§ **WORK REQUEST**: From the entries below, list each line with "agent".

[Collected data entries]
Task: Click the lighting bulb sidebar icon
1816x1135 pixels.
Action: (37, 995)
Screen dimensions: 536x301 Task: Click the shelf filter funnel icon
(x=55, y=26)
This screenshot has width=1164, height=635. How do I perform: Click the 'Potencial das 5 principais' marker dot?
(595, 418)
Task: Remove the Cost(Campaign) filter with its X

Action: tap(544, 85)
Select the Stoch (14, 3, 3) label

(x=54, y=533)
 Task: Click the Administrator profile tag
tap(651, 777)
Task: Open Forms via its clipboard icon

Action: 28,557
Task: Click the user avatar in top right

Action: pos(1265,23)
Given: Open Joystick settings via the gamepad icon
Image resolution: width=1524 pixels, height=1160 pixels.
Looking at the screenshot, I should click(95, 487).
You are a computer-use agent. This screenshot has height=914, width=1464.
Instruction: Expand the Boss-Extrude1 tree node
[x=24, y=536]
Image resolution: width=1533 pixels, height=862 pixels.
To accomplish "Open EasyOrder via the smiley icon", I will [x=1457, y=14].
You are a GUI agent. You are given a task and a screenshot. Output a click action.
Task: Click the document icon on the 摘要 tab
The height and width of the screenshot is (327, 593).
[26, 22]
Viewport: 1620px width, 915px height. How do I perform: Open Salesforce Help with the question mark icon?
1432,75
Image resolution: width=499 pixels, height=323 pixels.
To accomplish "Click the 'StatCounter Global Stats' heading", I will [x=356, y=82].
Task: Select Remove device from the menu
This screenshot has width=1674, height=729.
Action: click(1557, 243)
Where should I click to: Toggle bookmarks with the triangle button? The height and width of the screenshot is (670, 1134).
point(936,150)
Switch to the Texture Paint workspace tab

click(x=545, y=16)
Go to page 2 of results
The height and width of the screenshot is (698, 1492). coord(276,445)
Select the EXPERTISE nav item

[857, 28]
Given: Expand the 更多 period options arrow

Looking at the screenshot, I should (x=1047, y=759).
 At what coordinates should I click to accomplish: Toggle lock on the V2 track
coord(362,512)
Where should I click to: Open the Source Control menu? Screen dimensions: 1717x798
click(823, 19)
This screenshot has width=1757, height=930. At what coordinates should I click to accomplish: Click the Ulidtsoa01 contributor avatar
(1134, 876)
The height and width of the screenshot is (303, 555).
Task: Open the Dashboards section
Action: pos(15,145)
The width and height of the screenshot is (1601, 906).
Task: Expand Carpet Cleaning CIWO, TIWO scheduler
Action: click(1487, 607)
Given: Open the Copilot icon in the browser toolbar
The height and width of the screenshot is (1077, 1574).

§ **YOUR RESPONSE**:
You are a computer-use agent. This screenshot has height=914, width=1464.
You are a GUI agent. You are given a task and a screenshot. Output a click action.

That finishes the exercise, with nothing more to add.